_WHAT YOU WILL DO_
Could you copy all of the records below exactly as they appear?

_DATASET EXCERPTS_
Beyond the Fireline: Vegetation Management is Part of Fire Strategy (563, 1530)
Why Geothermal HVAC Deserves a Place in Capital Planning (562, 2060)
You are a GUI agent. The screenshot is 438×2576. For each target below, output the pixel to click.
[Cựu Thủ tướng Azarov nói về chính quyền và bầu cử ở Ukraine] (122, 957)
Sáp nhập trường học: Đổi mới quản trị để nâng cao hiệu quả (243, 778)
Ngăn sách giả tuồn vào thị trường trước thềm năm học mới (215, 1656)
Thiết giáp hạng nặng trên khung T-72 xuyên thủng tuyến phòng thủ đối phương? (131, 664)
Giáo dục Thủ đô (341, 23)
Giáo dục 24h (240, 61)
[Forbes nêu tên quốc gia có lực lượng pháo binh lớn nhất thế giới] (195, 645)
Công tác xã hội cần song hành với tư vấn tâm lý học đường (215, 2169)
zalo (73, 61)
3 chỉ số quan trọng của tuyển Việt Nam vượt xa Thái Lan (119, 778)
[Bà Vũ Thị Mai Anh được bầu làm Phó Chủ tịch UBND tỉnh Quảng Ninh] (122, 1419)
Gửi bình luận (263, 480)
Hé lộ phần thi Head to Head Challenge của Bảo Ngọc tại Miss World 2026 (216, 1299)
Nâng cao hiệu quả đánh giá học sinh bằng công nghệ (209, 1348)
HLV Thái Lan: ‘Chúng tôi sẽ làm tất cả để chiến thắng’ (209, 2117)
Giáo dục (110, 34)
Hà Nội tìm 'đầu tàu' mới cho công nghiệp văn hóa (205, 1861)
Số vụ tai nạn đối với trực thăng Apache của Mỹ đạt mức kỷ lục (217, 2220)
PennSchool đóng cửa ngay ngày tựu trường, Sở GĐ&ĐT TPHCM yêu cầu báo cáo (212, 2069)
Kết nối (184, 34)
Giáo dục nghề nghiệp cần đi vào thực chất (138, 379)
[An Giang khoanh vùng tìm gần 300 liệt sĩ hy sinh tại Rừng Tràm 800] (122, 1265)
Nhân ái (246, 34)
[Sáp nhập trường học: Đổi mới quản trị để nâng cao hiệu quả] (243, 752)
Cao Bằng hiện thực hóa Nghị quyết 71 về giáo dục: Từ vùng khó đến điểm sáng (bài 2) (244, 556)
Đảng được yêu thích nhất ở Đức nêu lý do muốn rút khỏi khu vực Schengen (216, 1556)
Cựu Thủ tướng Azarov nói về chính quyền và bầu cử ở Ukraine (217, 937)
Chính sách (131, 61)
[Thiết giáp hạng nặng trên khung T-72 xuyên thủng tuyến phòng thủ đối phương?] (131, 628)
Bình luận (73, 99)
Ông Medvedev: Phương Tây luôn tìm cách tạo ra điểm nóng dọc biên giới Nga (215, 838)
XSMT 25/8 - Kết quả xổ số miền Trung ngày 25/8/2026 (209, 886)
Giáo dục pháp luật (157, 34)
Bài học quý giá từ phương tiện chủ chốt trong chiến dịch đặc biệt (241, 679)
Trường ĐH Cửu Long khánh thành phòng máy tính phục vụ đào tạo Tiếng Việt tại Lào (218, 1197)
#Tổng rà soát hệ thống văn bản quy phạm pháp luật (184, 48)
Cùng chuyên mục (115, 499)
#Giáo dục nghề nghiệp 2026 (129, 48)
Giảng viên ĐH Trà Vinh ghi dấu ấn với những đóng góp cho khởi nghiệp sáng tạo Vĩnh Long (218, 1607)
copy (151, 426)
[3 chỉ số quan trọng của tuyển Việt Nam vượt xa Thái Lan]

_YOUR SOLUTION_
Beyond the Fireline: Vegetation Management is Part of Fire Strategy (563, 1530)
Why Geothermal HVAC Deserves a Place in Capital Planning (562, 2060)
You are a GUI agent. The screenshot is 438×2576. For each target below, output the pixel to click.
[Cựu Thủ tướng Azarov nói về chính quyền và bầu cử ở Ukraine] (122, 957)
Sáp nhập trường học: Đổi mới quản trị để nâng cao hiệu quả (243, 778)
Ngăn sách giả tuồn vào thị trường trước thềm năm học mới (215, 1656)
Thiết giáp hạng nặng trên khung T-72 xuyên thủng tuyến phòng thủ đối phương? (131, 664)
Giáo dục Thủ đô (341, 23)
Giáo dục 24h (240, 61)
[Forbes nêu tên quốc gia có lực lượng pháo binh lớn nhất thế giới] (195, 645)
Công tác xã hội cần song hành với tư vấn tâm lý học đường (215, 2169)
zalo (73, 61)
3 chỉ số quan trọng của tuyển Việt Nam vượt xa Thái Lan (119, 778)
[Bà Vũ Thị Mai Anh được bầu làm Phó Chủ tịch UBND tỉnh Quảng Ninh] (122, 1419)
Gửi bình luận (263, 480)
Hé lộ phần thi Head to Head Challenge của Bảo Ngọc tại Miss World 2026 (216, 1299)
Nâng cao hiệu quả đánh giá học sinh bằng công nghệ (209, 1348)
HLV Thái Lan: ‘Chúng tôi sẽ làm tất cả để chiến thắng’ (209, 2117)
Giáo dục (110, 34)
Hà Nội tìm 'đầu tàu' mới cho công nghiệp văn hóa (205, 1861)
Số vụ tai nạn đối với trực thăng Apache của Mỹ đạt mức kỷ lục (217, 2220)
PennSchool đóng cửa ngay ngày tựu trường, Sở GĐ&ĐT TPHCM yêu cầu báo cáo (212, 2069)
Kết nối (184, 34)
Giáo dục nghề nghiệp cần đi vào thực chất (138, 379)
[An Giang khoanh vùng tìm gần 300 liệt sĩ hy sinh tại Rừng Tràm 800] (122, 1265)
Nhân ái (246, 34)
[Sáp nhập trường học: Đổi mới quản trị để nâng cao hiệu quả] (243, 752)
Cao Bằng hiện thực hóa Nghị quyết 71 về giáo dục: Từ vùng khó đến điểm sáng (bài 2) (244, 556)
Đảng được yêu thích nhất ở Đức nêu lý do muốn rút khỏi khu vực Schengen (216, 1556)
Cựu Thủ tướng Azarov nói về chính quyền và bầu cử ở Ukraine (217, 937)
Chính sách (131, 61)
[Thiết giáp hạng nặng trên khung T-72 xuyên thủng tuyến phòng thủ đối phương?] (131, 628)
Bình luận (73, 99)
Ông Medvedev: Phương Tây luôn tìm cách tạo ra điểm nóng dọc biên giới Nga (215, 838)
XSMT 25/8 - Kết quả xổ số miền Trung ngày 25/8/2026 (209, 886)
Giáo dục pháp luật (157, 34)
Bài học quý giá từ phương tiện chủ chốt trong chiến dịch đặc biệt (241, 679)
Trường ĐH Cửu Long khánh thành phòng máy tính phục vụ đào tạo Tiếng Việt tại Lào (218, 1197)
#Tổng rà soát hệ thống văn bản quy phạm pháp luật (184, 48)
Cùng chuyên mục (115, 499)
#Giáo dục nghề nghiệp 2026 (129, 48)
Giảng viên ĐH Trà Vinh ghi dấu ấn với những đóng góp cho khởi nghiệp sáng tạo Vĩnh Long (218, 1607)
copy (151, 426)
[3 chỉ số quan trọng của tuyển Việt Nam vượt xa Thái Lan]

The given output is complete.